Vortex makes use of the split screen, a resource that Noé has been exploring since the medium-length film Lux Æterna, starring Béatrice Dalle and Charlotte Gainsbourg: “Because I had done with split screen Lux Æterna and then this other movie that you can find on the net, Summer of ‘21, [a stylish short for the fashion house Saint Laurent with Charlotte Rampling and the song “I Feel Love” nonstop], I thought that I could use the same language for Vortex. The split screen would fit much more to this story than even the two other films that I had done before.”
If in Lux Æterna – which advocates cinema as art over industry – the split screen reflects the chaos of the shooting of a film about witch hunt, in Vortex it ends up powerfully representing absence. Vortex is, without a doubt, a film about mourning and how inevitably “time destroys everything.”

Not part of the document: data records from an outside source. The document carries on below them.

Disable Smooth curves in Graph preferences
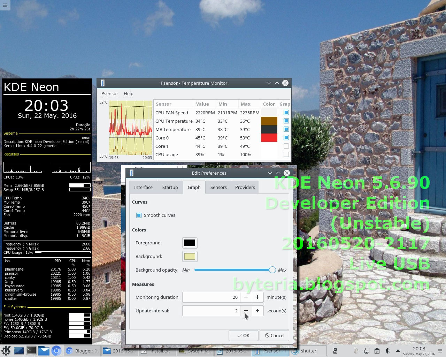446x357 pixels. 139,215
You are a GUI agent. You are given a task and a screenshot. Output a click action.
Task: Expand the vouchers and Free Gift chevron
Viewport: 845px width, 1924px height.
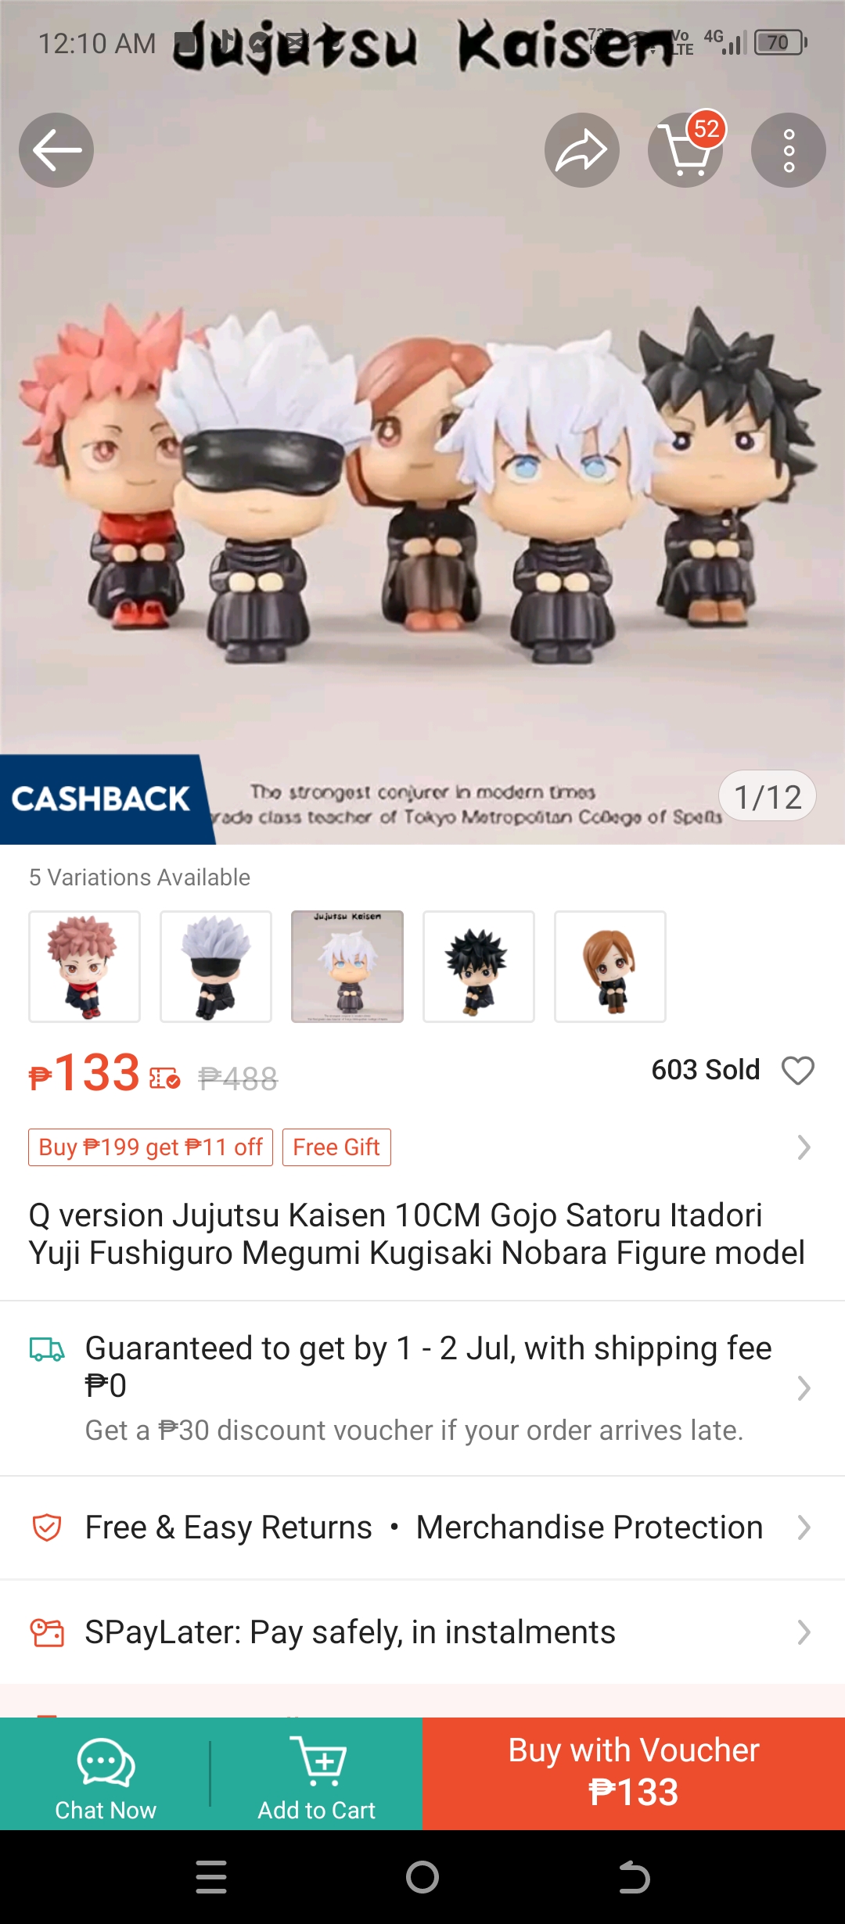click(804, 1147)
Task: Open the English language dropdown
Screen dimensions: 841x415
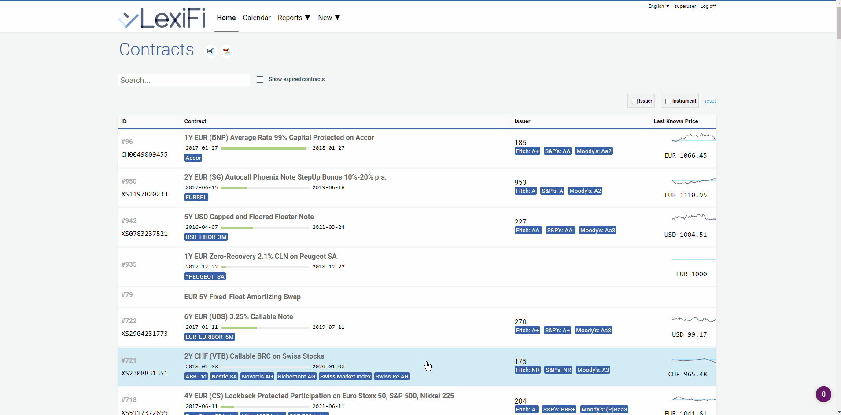Action: pos(658,6)
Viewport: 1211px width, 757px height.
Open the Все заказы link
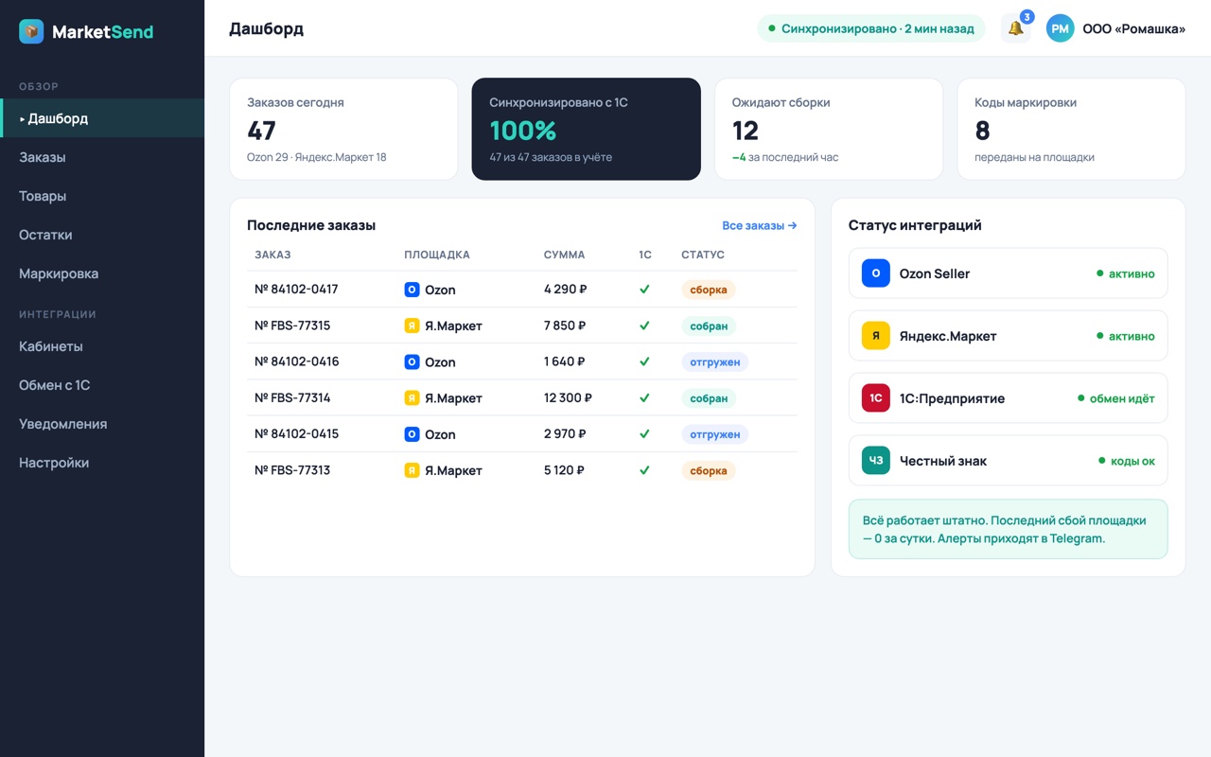click(x=759, y=225)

“In real life when you lose someone that is very close to you, for months and months there is something missing, the whole day you feel like something is missing next to you. It’s a graphic way to represent it. Death reminds you that we’re living in a dream that is floating above the void. The more you see people dying around you, the more the whole experience of existence seems like a dream,” Noé concluded.